Elle flottait dans l’air depuis plusieurs années, telle la Faucheuse des Aventures du Baron de Munchausen, mais c’est la soixante-dixième Mostra de Venise, dirons-nous, qui en prend officiellement acte : la mort artistique complète et sans rémission de Terry Gilliam. Du moins, cette formalité est la seule explication qui nous vienne pour l’énigme de la présence en compétition de son dernier film, le trop bien nommé The Zero Theorem (rien à voir avec les avions Zéro fabriqués dans l’incomparable Kaze Tachinu). Parce qu’il a été de l’aventure des Monty Python, parce qu’une fois seul il a réussi quelques films inspirés (Brazil, Munchausen), parce que son projet maintes fois contrarié L’Homme qui tua Don Quichotte lui a donné un cachet d’artiste maudit, d’aucuns ont longtemps accordé à Gilliam le bénéfice du doute sur une filmographie pour le moins inégale. Mais gageons que cette fois, nul n’échappera au constat le plus cruellement réaliste.
Comment ne pas reconnaître une panne terminale d’inspiration chez un cinéaste même pas capable de s’autoplagier avec le minimum de conviction et de pertinence ? Gilliam « imagine » ici une Londres du futur où un informaticien (Christoph Waltz au crâne rasé) effectue un travail obscur pour une compagnie toute-puissante, échangeant des données sous forme de tubes de liquides colorés, tout en attendant un mystérieux coup de téléphone dont sa vie dépendrait. L’homme — dont l’orthographe inédite du prénom donne lieu à un running gag piteux — est dévoué à son travail, mais il a un grand vide dans sa tête (attention, métaphore visuelle du trou noir en vue) et est désespérément seul au point de parler de lui-même à la première personne du pluriel. Pour pouvoir travailler de chez lui (une église désaffectée) et augmenter ses chances de répondre à ce coup de fil, il accepte une nouvelle mission, consistant à démontrer l’étrange « théorème Zéro » selon lequel l’infini serait nul.

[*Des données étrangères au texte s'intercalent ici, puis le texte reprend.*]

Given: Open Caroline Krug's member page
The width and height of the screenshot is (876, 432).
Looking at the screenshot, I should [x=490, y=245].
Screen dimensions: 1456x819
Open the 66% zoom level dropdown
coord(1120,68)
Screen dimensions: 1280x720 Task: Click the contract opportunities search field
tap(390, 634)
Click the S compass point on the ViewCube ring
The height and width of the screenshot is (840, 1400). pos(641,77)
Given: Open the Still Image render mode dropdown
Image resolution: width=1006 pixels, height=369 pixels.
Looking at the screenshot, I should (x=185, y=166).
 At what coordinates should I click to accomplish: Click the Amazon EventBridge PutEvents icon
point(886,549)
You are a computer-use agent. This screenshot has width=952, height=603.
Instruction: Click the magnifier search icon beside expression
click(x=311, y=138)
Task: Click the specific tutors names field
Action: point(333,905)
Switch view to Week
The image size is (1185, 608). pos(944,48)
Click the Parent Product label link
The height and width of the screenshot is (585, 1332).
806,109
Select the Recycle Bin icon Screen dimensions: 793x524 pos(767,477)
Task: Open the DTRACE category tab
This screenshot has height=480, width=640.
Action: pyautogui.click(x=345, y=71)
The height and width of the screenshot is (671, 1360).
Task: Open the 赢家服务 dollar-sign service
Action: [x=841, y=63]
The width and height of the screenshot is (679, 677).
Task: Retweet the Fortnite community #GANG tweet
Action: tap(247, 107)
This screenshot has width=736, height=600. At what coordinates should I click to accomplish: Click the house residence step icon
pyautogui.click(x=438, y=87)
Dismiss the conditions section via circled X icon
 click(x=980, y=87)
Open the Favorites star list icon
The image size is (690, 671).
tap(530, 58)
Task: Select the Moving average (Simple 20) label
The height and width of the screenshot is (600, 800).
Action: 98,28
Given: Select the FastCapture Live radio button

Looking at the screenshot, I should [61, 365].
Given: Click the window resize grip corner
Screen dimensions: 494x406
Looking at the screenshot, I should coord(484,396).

Mais face à l’absurdité de sa tâche, il trouve inopinément du réconfort dans ses désirs sexuels refoulés, dans le monde réel ou dans le virtuel… Cette histoire a des accents familiers ? Vous avez gagné : à quelques détails scénaristiques près, The Zero Theorem pourrait être un remake éhonté de Brazil dont il reprend strictement les mêmes constats devenus clichés — l’homme moderne, soumis à l’Administration et à la Machine, est menacé de déshumanisation ; l’Amour et l’Imagination sauvent, mais l’Administration et la Machine, tel Big Brother, veillent.
Brazil, sorti en 1985, trouvait une pertinence et même une âpreté certaine face à son époque, celle des ravages sociaux et culturels de la politique de Thatcher et Reagan, et même la direction artistique rétro-futuriste participait à ce discours contestataire. Or en 2013, même ces décors et ces accessoires s’apparentent à une coquille vide hors d’âge, faute d’illustrer autre chose que le même discours primaire remâché sans même un effort d’approfondissement ou de remise en contexte (hormis une rapide mention des tablettes connectées aux réseaux sociaux). Si dans les années 1980 on pouvait créditer Gilliam d’une certaine sincérité dans son rejet d’une évolution néfaste de la société (à défaut d’être tout à fait le visionnaire que certains ont voulu voir en lui), il ne fait ici que montrer à quel point il n’a plus rien à dire, tout juste bon à enrichir en illustrations (le trou noir) les mêmes vieilles lunes en lesquelles il n’a plus l’énergie pour prétendre croire. Même ses tics habituels de réalisation (l’outrance des plans obliques, des contre-plongées et des courtes focales), qui pouvaient jadis se faire les signes d’un regard de biais, subversif sur une réalité oppressante, ont l’air de faire partie du décor : un import machinal d’un passé révolu. À ce point d’incapacité à se sortir de l’impasse de sa propre signature, il n’y a décidément plus rien à espérer.